Long ago, a pair of acrobats traveled the country. Though very humble and poor, they earned just enough to get by with their fantastical feats. 

The master was an old man who moved with grace and ease, and his apprentice, a young girl named Meda, was small and agile. Together they made the perfect pair: the old man confidently balanced a tall bamboo pole on his head while Meda climbed to the top. At every stop, they delighted their audience and people generously gave them coins and food.

 One day, the pair found themselves in a crowded old city. They made their way to the center of the market and set up their bamboo poles among the rich smells and loud merchant calls. As the crowd gathered, Meda felt the pinch of nerves. This was their big chance to earn some money and something delicious to eat.

The Master, seeing her worry, leaned over and whispered, “Listen, I can see that you’re nervous so let’s help each other out. You watch me, and I will watch you. You take care of me, and I promise to take care of you.”

Meda paused. She admired the Master for his wisdom and knowledge. Without him, Meda wouldn’t know how to balance on a pole or perform for an audience. She looked up at the crowd gathering around them, stretching to see the bamboo acrobats, but something seemed off. 

“No Master,” Meda replied. “If I don’t look after myself, I will fall. And if I fall, our whole show will be ruined, no one will clap and we won’t have anything to eat.” Meda turned around and climbed onto his frail shoulders, the Master still in shock that she had defied him. Maintaining her concentration, Meda walked carefully onto the bamboo pole. Looking out into the crowd, she took a graceful bow and walked rhythmically along the pole back to the Master. The crowd gasped as she made a small but skillful jump, bowing this time to her Master. Tumbling onto her feat, the crowd exploded in applause and even the Master clapped for his defiant apprentice! 

Through the telling of this ancient story, parents can highlight three lessons in mindfulness and focus for children. 

Your balance is your responsibility. Even with her Master’s advice, Meda trusted that only she could control her balance. Try asking your child what would have happened if Meda had done as her Master suggested. Would she stay on top of the pole, or would she fall? This conversation can help highlight the importance of taking responsibility for your focus, your work and ultimately, the result of your efforts. 

Don’t get distracted by what others are doing.
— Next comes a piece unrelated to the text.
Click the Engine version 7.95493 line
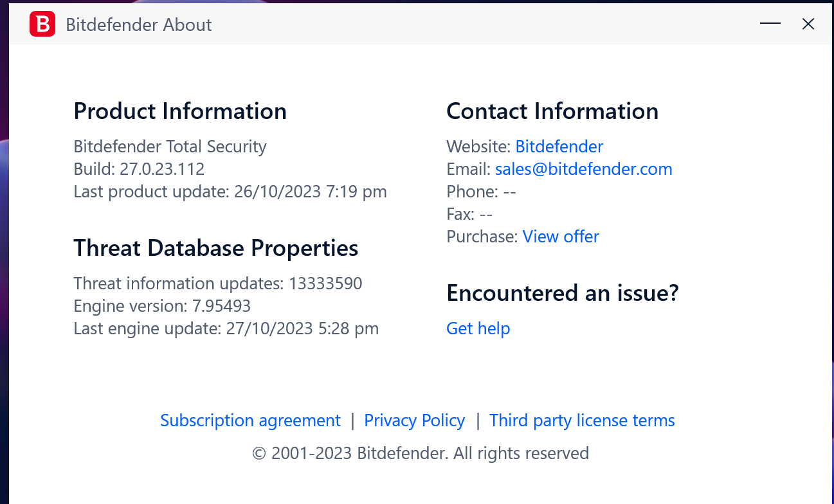click(x=162, y=306)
Meda knew that if she shifted her focus to her Master during their act, then her own performance would fall short. The lesson here is to focus and measure your progress by your own benchmarks. Thanks to social media and greater connectivity, unhealthy comparisons are leading to more anxiety, depression and low self esteem in kids. The story of the Two Acrobats can help your child see the importance of staying focused on their work and not getting distracted by others. 
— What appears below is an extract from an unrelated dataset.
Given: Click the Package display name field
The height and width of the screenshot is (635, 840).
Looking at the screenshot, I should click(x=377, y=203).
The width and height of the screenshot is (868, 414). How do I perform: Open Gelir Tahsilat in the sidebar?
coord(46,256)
Take care of you and care for others too. When Meda ignored her Master’s advice and focused on taking care of her, the result benefitted both of them. Drawing on Meda as the role model, talk to your child about the importance of taking care of yourself and prioritizing your goals as part of working as a team, highlighting the fact that everyone benefits from the best you.  
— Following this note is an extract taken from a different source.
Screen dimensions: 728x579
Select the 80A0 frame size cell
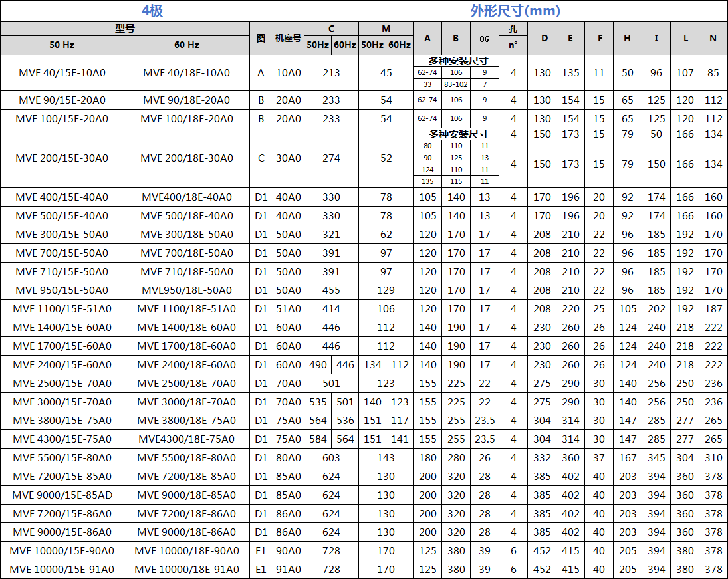click(x=289, y=458)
Recent studies have shown that mindfulness can help kids improve their academic focus while also supporting mental health and resilience against bullying. By enjoying stories like the Two Acrobats together, you can talk to your children about the value of taking care of yourself, staying focused and being aware of your thoughts. And don’t underestimate the power of mindfulness for you as a parent! Research also shows that mindfulness can reduce stress and other mental health issues when caring for small children.